▶ Description of the task:
In the records below, begin at the line that has "Inscrivez-vous à la" and stop after the line that has "traitors (52, 1277)"; quote those lines verbatim and nothing more.

Data section Block Start

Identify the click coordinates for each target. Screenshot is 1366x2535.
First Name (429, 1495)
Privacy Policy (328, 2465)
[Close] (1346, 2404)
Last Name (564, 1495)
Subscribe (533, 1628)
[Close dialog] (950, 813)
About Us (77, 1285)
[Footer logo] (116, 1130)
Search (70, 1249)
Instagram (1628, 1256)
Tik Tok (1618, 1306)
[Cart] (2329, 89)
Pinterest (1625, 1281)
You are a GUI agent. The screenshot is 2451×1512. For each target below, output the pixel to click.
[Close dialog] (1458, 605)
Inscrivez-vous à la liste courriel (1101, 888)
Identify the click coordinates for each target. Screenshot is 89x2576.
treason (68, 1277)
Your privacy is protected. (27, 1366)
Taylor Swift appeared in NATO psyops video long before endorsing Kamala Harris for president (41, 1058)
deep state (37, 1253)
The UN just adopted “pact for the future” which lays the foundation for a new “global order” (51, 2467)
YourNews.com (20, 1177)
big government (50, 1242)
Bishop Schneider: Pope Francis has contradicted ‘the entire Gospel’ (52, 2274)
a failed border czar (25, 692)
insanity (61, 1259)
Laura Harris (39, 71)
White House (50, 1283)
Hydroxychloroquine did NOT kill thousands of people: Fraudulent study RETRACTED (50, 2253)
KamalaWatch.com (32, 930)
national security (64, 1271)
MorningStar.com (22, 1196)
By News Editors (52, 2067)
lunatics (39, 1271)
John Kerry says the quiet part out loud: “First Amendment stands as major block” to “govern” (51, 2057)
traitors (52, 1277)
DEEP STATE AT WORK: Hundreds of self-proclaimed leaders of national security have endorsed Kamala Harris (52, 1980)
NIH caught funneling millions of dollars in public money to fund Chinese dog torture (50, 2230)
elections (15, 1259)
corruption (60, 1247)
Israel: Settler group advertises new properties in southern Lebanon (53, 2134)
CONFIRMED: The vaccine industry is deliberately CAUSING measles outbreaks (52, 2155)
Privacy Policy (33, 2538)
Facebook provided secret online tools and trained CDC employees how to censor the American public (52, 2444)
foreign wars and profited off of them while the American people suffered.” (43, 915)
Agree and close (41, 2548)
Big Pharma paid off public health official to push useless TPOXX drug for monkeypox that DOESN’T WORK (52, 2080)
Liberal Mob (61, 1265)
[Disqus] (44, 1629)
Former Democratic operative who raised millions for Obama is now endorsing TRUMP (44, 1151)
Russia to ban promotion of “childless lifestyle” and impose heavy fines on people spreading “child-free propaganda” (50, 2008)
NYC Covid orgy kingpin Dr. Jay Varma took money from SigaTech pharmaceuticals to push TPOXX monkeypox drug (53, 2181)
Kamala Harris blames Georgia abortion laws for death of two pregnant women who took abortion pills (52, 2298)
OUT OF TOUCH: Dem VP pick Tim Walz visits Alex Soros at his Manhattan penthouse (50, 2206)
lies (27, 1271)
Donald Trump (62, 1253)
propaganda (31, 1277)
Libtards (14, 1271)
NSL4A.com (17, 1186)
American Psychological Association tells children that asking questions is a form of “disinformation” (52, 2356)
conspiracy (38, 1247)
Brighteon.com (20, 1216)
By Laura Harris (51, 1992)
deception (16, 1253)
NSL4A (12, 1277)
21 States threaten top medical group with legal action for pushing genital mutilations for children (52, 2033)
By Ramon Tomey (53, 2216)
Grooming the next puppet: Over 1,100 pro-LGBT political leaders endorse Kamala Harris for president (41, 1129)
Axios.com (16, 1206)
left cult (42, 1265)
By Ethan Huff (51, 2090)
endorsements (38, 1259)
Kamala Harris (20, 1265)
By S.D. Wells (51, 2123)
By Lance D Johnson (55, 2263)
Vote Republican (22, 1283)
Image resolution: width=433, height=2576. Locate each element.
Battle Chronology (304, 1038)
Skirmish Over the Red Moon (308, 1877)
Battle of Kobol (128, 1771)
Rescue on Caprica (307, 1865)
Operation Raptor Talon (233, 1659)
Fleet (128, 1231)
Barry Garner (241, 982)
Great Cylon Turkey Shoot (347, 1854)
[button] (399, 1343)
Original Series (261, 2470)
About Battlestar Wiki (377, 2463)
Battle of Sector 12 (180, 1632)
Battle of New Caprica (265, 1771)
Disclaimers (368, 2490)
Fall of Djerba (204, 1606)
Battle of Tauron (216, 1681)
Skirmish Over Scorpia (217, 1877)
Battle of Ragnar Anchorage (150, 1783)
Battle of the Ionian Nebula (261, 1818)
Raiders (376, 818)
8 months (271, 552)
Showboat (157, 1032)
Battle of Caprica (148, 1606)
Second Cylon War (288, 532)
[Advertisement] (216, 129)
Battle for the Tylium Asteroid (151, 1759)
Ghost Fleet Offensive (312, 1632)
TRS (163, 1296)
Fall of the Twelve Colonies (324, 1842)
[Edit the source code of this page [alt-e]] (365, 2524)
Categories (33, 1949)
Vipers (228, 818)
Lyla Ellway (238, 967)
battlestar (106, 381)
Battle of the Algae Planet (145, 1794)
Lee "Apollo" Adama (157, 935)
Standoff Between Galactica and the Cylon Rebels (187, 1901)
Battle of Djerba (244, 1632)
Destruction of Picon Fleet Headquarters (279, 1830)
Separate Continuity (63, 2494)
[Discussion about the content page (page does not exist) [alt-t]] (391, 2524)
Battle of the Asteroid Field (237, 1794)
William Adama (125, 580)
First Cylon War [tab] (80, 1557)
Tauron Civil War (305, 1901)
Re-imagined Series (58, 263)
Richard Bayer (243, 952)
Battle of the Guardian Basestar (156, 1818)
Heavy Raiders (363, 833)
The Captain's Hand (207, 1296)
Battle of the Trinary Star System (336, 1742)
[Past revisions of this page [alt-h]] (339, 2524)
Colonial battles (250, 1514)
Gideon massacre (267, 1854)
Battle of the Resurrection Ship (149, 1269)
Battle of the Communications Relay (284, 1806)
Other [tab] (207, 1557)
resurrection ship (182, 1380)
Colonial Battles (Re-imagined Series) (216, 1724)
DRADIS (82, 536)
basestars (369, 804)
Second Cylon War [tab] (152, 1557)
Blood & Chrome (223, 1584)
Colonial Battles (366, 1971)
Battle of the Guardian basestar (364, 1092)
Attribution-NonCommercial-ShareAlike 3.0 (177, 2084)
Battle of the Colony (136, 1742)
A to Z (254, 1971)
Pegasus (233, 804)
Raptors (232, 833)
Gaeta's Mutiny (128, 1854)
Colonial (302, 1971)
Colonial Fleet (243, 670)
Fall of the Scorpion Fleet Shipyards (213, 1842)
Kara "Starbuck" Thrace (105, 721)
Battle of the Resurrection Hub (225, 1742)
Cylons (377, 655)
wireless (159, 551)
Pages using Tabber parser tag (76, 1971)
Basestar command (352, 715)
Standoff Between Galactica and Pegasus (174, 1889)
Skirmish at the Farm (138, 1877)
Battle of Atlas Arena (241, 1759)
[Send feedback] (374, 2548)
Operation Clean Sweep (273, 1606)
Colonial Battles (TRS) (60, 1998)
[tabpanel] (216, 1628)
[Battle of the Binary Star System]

Data section Block End

▶ Result of this exercise:
Inscrivez-vous à la liste courriel (1101, 888)
Identify the click coordinates for each target. Screenshot is 89x2576.
treason (68, 1277)
Your privacy is protected. (27, 1366)
Taylor Swift appeared in NATO psyops video long before endorsing Kamala Harris for president (41, 1058)
deep state (37, 1253)
The UN just adopted “pact for the future” which lays the foundation for a new “global order” (51, 2467)
YourNews.com (20, 1177)
big government (50, 1242)
Bishop Schneider: Pope Francis has contradicted ‘the entire Gospel’ (52, 2274)
a failed border czar (25, 692)
insanity (61, 1259)
Laura Harris (39, 71)
White House (50, 1283)
Hydroxychloroquine did NOT kill thousands of people: Fraudulent study RETRACTED (50, 2253)
KamalaWatch.com (32, 930)
national security (64, 1271)
MorningStar.com (22, 1196)
By News Editors (52, 2067)
lunatics (39, 1271)
John Kerry says the quiet part out loud: “First Amendment stands as major block” to “govern” (51, 2057)
traitors (52, 1277)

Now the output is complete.